Problem statement

  • Airbnb users search for available homes at a particular location.
  • The system should sort stays from multiple homes in the search result so that the most frequently booked homes appear on top.

  • The naive approach would be to craft a custom score ranking function. For example, a score based on text similarity given a query. This wouldn’t work well because similarity doesn’t guarantee a booking.
  • The better approach would be to sort results based on the likelihood of booking. We can build a supervised ML model to predict booking likelihood.
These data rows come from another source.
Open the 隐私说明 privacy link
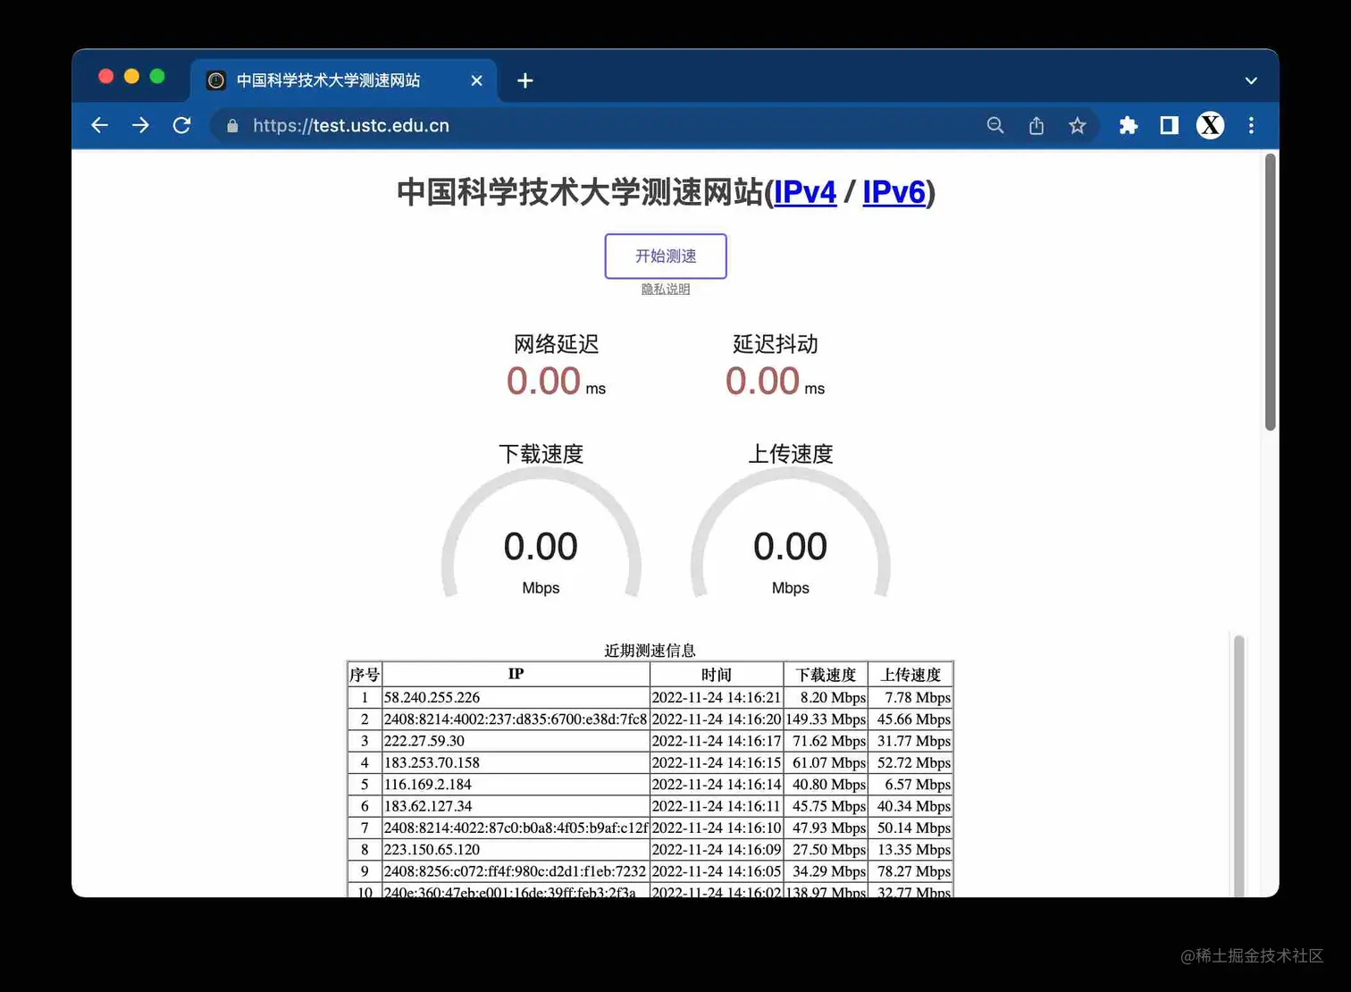Viewport: 1351px width, 992px height. point(665,288)
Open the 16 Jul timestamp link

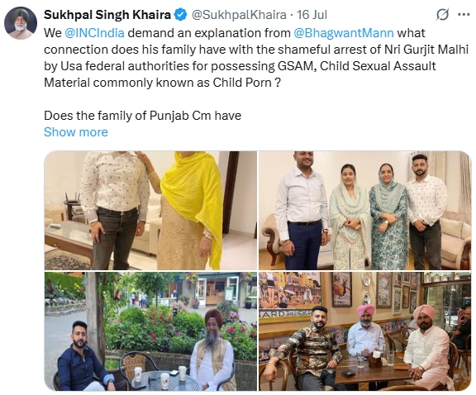click(x=312, y=15)
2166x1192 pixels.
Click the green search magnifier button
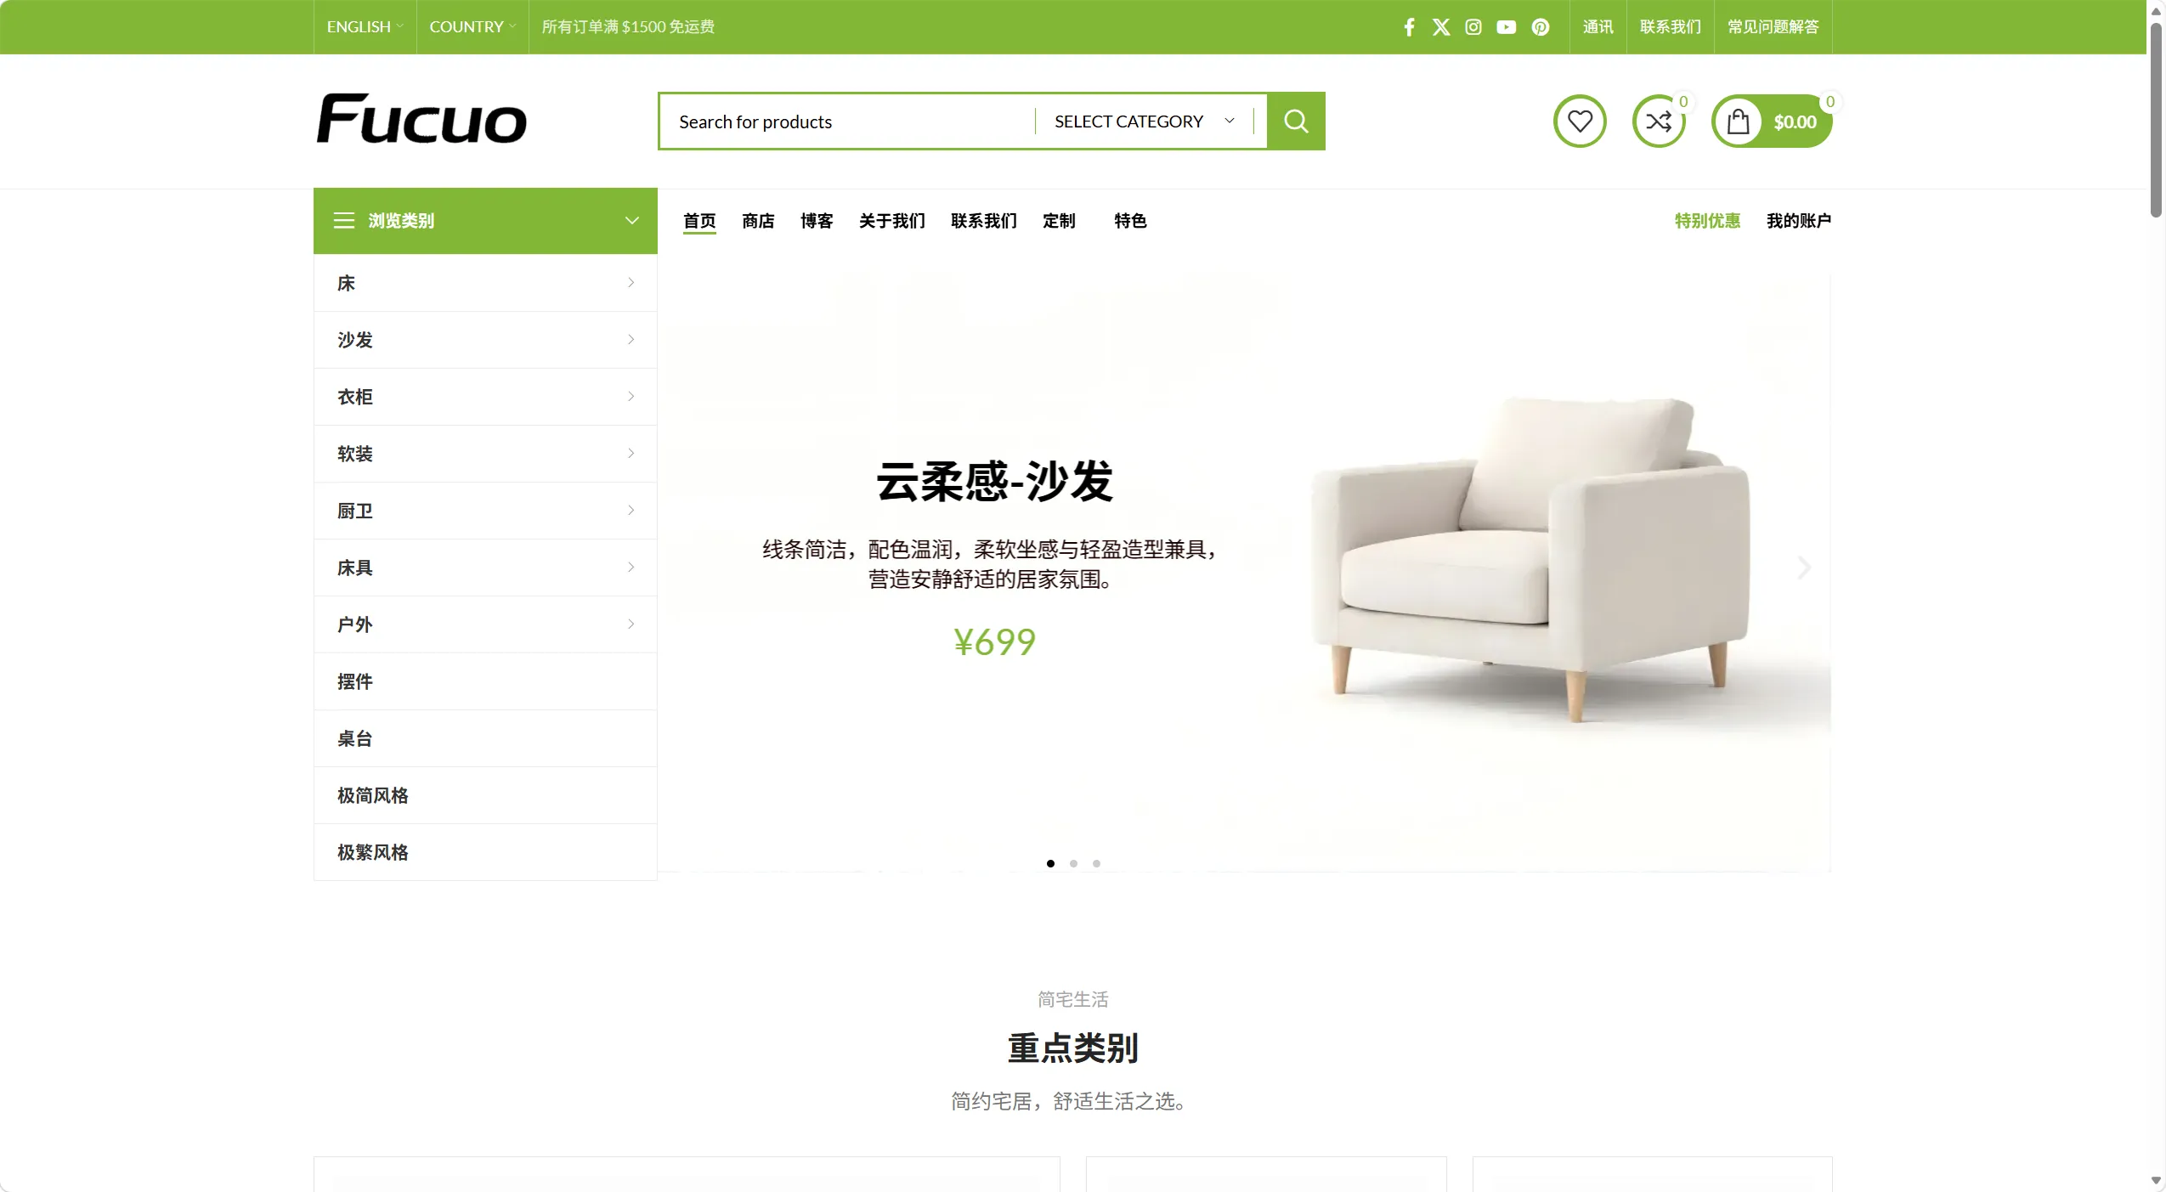[1296, 121]
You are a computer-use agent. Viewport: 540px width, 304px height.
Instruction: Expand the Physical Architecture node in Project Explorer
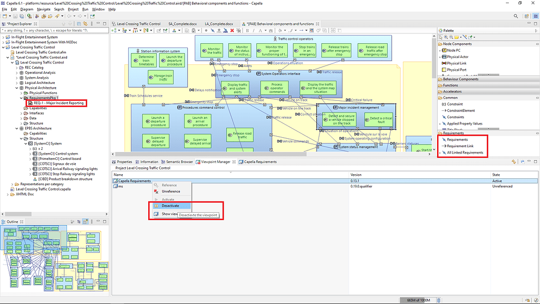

This is a binary classification model, i.e., classify booking and not-booking.

Metrics

  • Offline metrics:
    • Discounted Cumulative Gain
      • \[DCG_p=\sum_{i=1}^p \frac{rel_i}{\log_2(i+1)}\]
      • where \(rel_i\) is relevance of result at position \(i\)
    • Normalized discounted Cumulative Gain:
    • IDCG is ideal discounted cumulative gain
  • Online metrics
    • Conversion rate and revenue lift: This measures the number of bookings per number of search results in a user session.
    • \[Conversion_rate = (number_of_bookings)/(number_of_search_results)\]

Training

  • Imbalanced data and clear-cut session: An average user might do extensive research before deciding on a booking. As a result, the number of non-booking labels has a higher magnitude than booking labels.
  • Train/validation data split: Split data by time to mimic production traffic, for example, we can select one specific date to split training and validation data. We then select a few weeks of data before that date as training data and a few days of data after that date as validation data.

Inference

  • Serving: Low latency (50ms - 100ms) for search ranking
  • Under-predicting for new listings: Brand new listings might not have enough data for the model to estimate likelihood. As a result, the model might end up under-predicting for new listings.

Booking Model

  • Learn about the booking model for the Airbnb Rental Search.

Feature engineering

  • Geolocation of listing (latitude/longitude): Taking raw latitude and raw longitude features is very tough to model as feature distribution is not smooth. One way around this is to take a log of distance from the center of the map for latitude and longitude separately.
  • Favourite place: store user’s favorite neighborhood place in 2 dimensions grid. For example, users add Pier 39 as their favorite place, we encode this place into a specific cell, then use embedding before training/serving.

Training data

  • User search history, view history, and bookings. We can start by selecting a period of data: last month, last 6 months, etc., to find the balance between training time and model accuracy.
  • In practice, we decide the length of training data by running multiple experiments. Each experiment will pick a certain time period to train data. We then compare model accuracy and training time across different experimentations.

  • Input: User data, search query, and Listing data.
  • Output: This is a binary classification model, i.e., user books a rental or not.
  • We can start with the deep learning with fully connected layers as a baseline. Model outputs a number within [0, 1] and presents the likelihood of booking.
  • To further improve the model, we can also use other more modern network architecture, i.e., Variational AutoEncoder or Denoising AutoEncoder.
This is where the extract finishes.